• _Problem description_
Repeat the listing below in full, keeping each word as given.

• _Exercise data_
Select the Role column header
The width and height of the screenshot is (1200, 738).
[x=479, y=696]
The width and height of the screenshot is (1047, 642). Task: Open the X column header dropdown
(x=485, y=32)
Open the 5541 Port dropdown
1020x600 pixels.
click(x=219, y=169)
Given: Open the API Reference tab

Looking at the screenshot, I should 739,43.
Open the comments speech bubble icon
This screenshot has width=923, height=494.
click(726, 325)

• _Exercise solution_
Select the Role column header
The width and height of the screenshot is (1200, 738).
[x=479, y=696]
The width and height of the screenshot is (1047, 642). Task: Open the X column header dropdown
(x=485, y=32)
Open the 5541 Port dropdown
1020x600 pixels.
click(x=219, y=169)
Given: Open the API Reference tab

Looking at the screenshot, I should 739,43.
Open the comments speech bubble icon
This screenshot has width=923, height=494.
click(726, 325)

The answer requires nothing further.